Aufgabe A
In welchem Zeitraum wurde laut dem Text über den Bahnhof Pankow das heutige Bahnhofsgebäude errichtet?
Aufgabe B
Übersetze aus dem Text über den Bahnhof Pankow den Satz „Das bis 1920 selbstständige Pankow war beim Bau der Eisenbahn die nächste größere Siedlung an der Strecke nach Stettin.“ ins Englische.
Aufgabe C
Fasse den Text über den Bahnhof Pankow in zwei Sätzen zusammen.

Bereitgestellter Text
::::
Eine Reise in die Pankower „Innenstadt“ beginnt häufig mit der Bahnfahrt zum gleichnamigen S- oder U-Bahnhof, meist fahrplanmäßig und nicht per Sonderzug. Schon 1880 verfügte die Eisenbahnroute Berlin-Stettin über einen Haltepunkt an der Flora- / Ecke Berliner Straße. Das bis 1920 selbstständige Pankow war beim Bau der Eisenbahn die nächste größere Siedlung an der Strecke nach Stettin. 1912 bis 1914 wurde das heutige Bahnhofsgebäude errichtet: Mit dunkel-violetten Klinkern verblendet, umfasst der Komplex ein Empfangsgebäude mit Satteldächern und ein Wohnhaus mit Schmuckelementen. 1997 wurde die Fassade des Gebäudes saniert, wobei man die historische Uhr und die Eingangstüren mit den schmiedeeisernen Gittern nach originalen Bauzeichnungen rekonstruierte.
::::
Bereitgestellte Daten
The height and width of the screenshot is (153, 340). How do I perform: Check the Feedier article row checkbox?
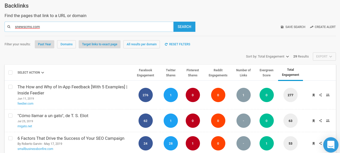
::::
Richtige Antwort A
Von 1912 bis 1914.

Richtige Antwort B
Pankow, which was independent until 1920, was the next larger settlement on the line to Stettin when the railway was built.

Richtige Antwort C
Schon 1880 hatte die Eisenbahnroute Berlin-Stettin einen Haltepunkt an der Flora- / Ecke Berliner Straße, und 1912 bis 1914 entstand das heutige, mit dunkel-violetten Klinkern verblendete Bahnhofsgebäude aus Empfangsgebäude und Wohnhaus. Bei der Sanierung der Fassade 1997 wurden die historische Uhr und die Eingangstüren mit den schmiedeeisernen Gittern nach originalen Bauzeichnungen rekonstruiert.